Big data best practice means a best-of-breed approach
This is a guest blogpost by Sebastian Darrington, UK MD at Exasol
The days of operating a single vendor IT software estate are behind us. Such is the pace of innovation and change, putting all your eggs in one basket simply won’t do.
Businesses need the ability to mix and match, leveraging the very best new and existing technologies for the task at hand. Nowhere is this more clearly the case than with big data, analytics and the cloud.

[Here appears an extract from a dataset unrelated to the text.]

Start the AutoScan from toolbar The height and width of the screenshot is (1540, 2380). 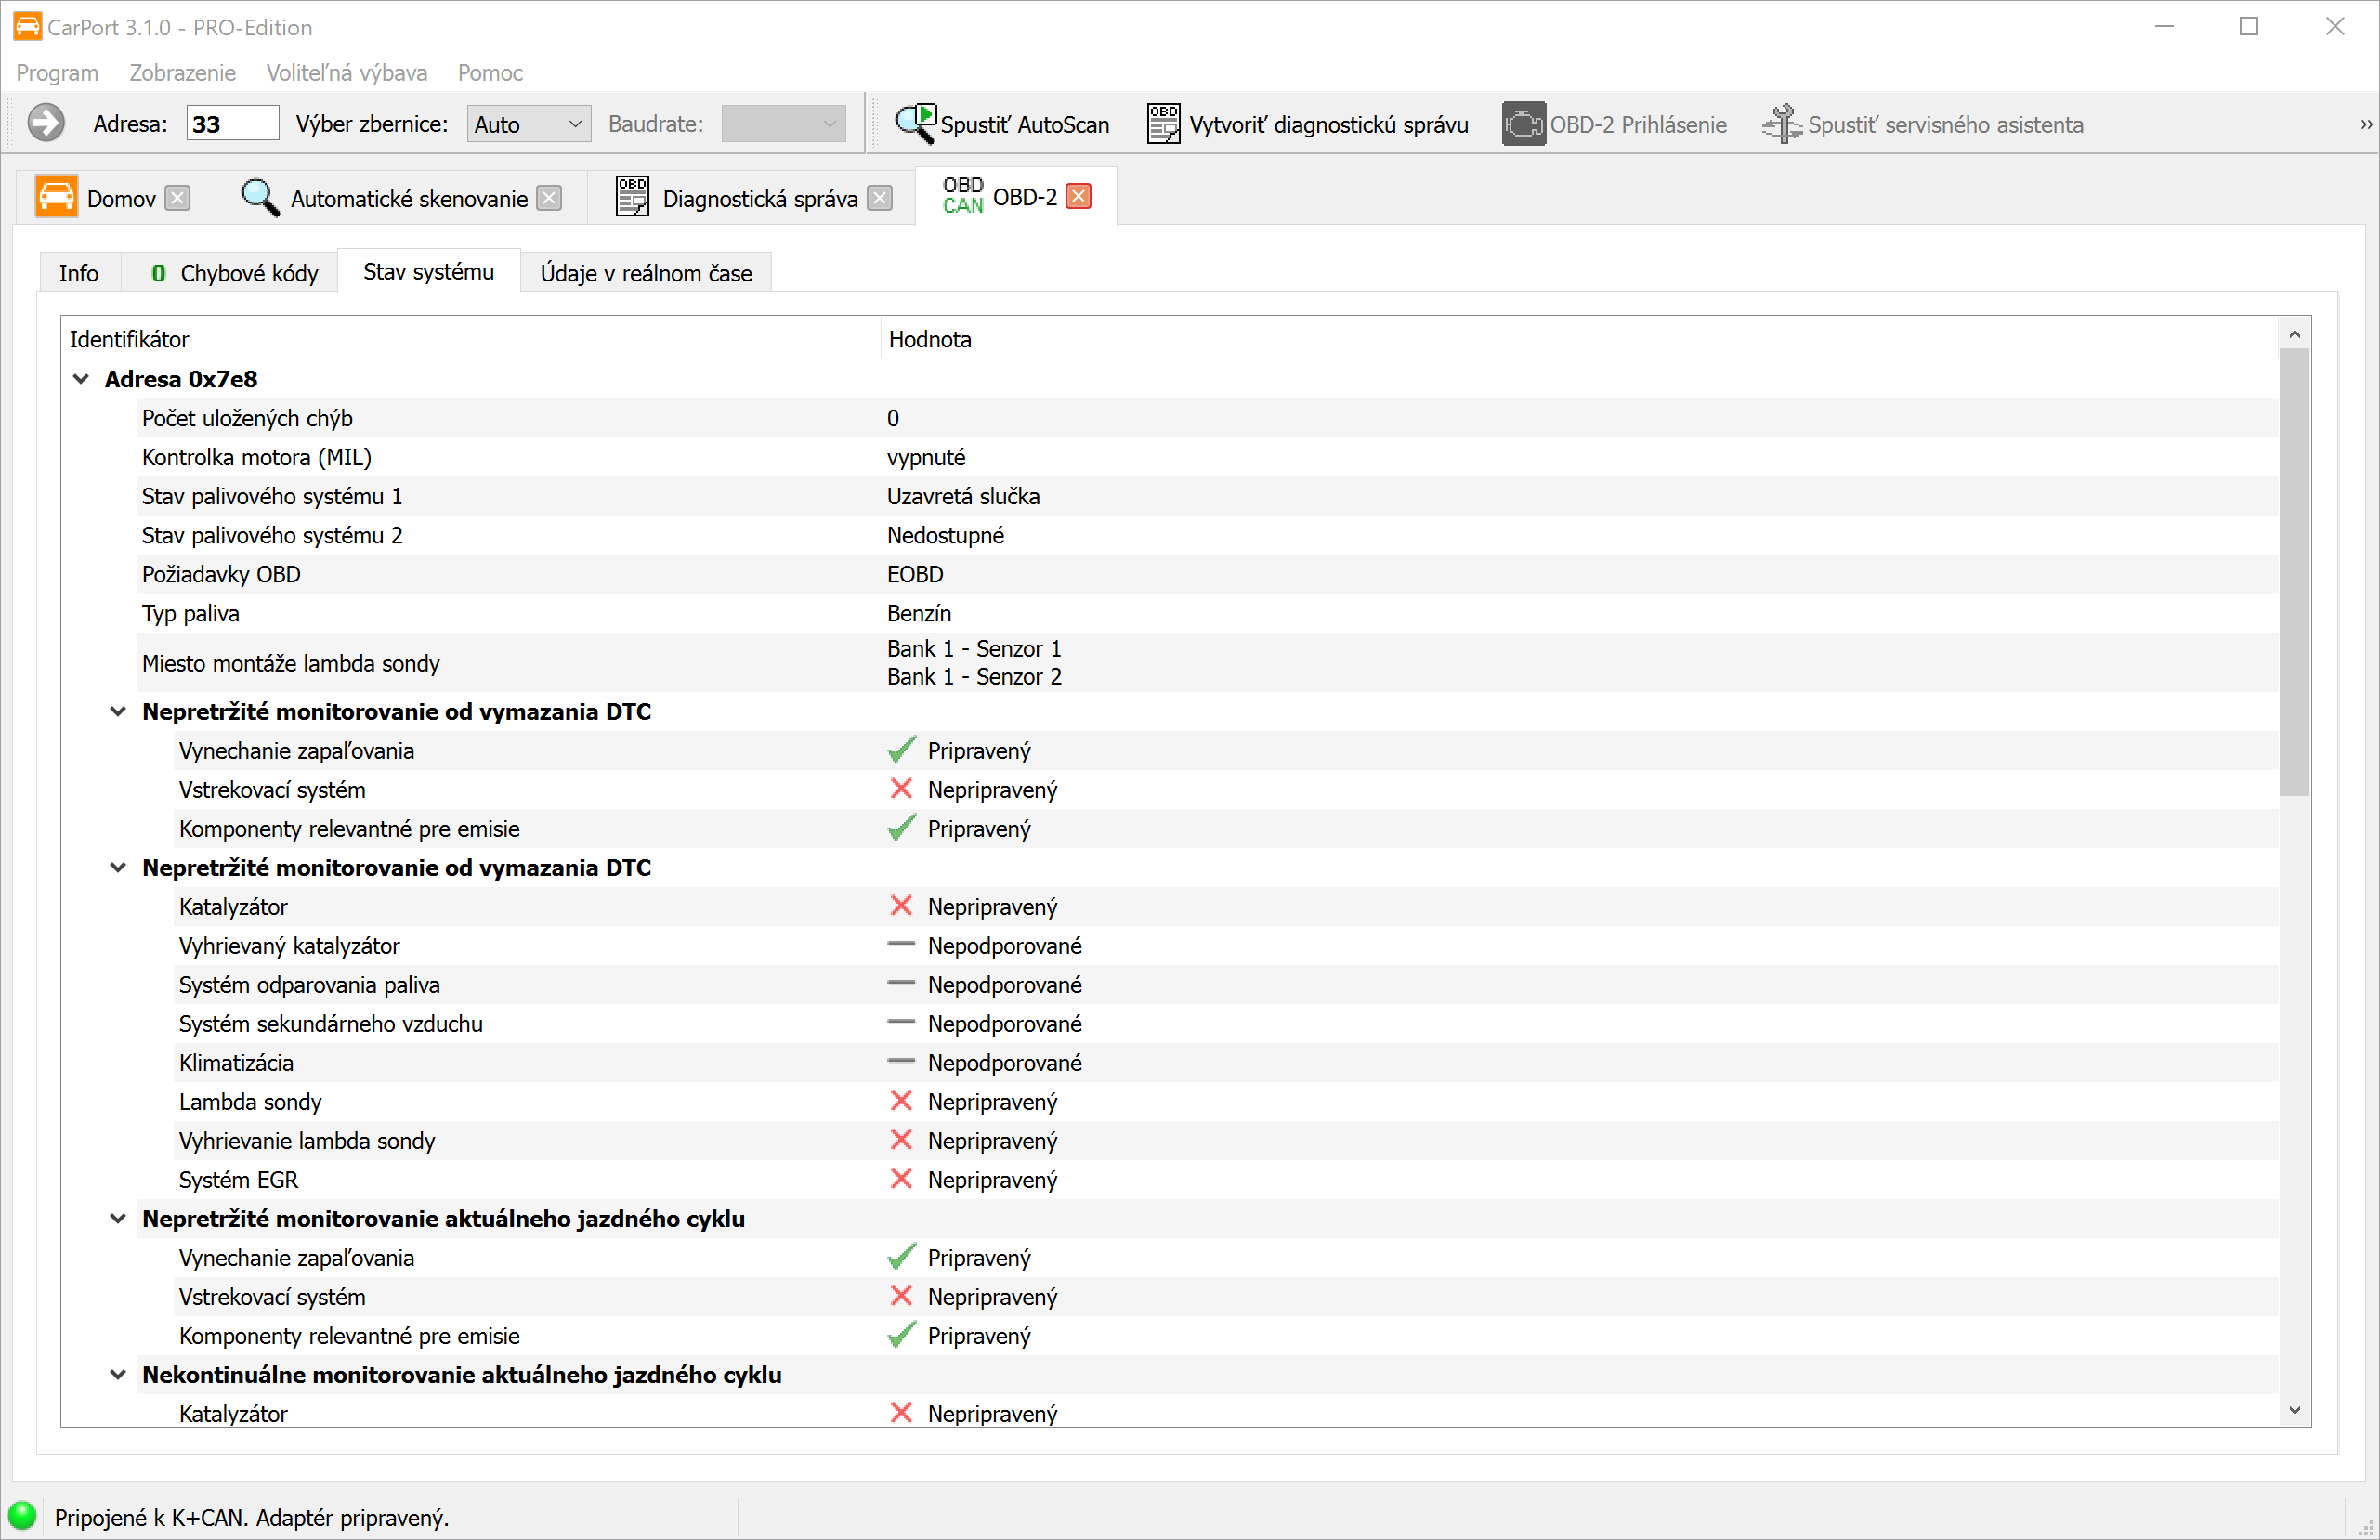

Data brings clear benefits to any business that harnesses it. From greater insight, more informed decision-making, to better efficiencies of operation and execution. Big data that is used correctly can unlock opportunities far beyond those achievable with individual silos of information. However, to achieve this requires the right tools, interoperability between systems and the organisational buy-in to use it properly. This is why the market for data warehouses alone is forecast to grow to $20 billion by 2022 according to Market Research Media, with the wider market for enterprise data management set to hit $100 billion by 2020, according to MarketsAndMarkets
Single vendor vs multi-vendor
A data warehouse is a system used for reporting and data analysis, and is considered a core component of business intelligence. According to Wikipedia, “DWs are central repositories of integrated data from one or more disparate sources. They store current and historical data in one single place that are used for creating analytical reports for knowledge workers throughout the enterprise.”
The implication and indeed the precedent, has been that this meant a data warehouse implied a single data store into which data was ingested; which in turn meant a single vendor solution.
The burden of single vendor lock-in, and the inevitable compromises that approach brings with it are unconscionable in today’s agile, decentralised and increasingly data-heavy IT world. It is unlikely that any organisation can extract maximum performance, functionality and features from a single vendor solution that has been designed to appeal to the broadest possible customer base. The emergence of highly customised data warehouses in the cloud and data warehouse as a service (DWaS) is case in point, as organisations demand lower latency, higher-speed analytics, cost-effective processing and the ability to scale on demand.
Back in 2012 Gartner introduced the term “Logical Data Warehouse”, the idea being that you didn’t have to have a single data store, but instead could leverage best of breed data stores such as Hadoop or NoSQL technologies and present them as a single aggregated data source without the need to necessarily ingest the data first.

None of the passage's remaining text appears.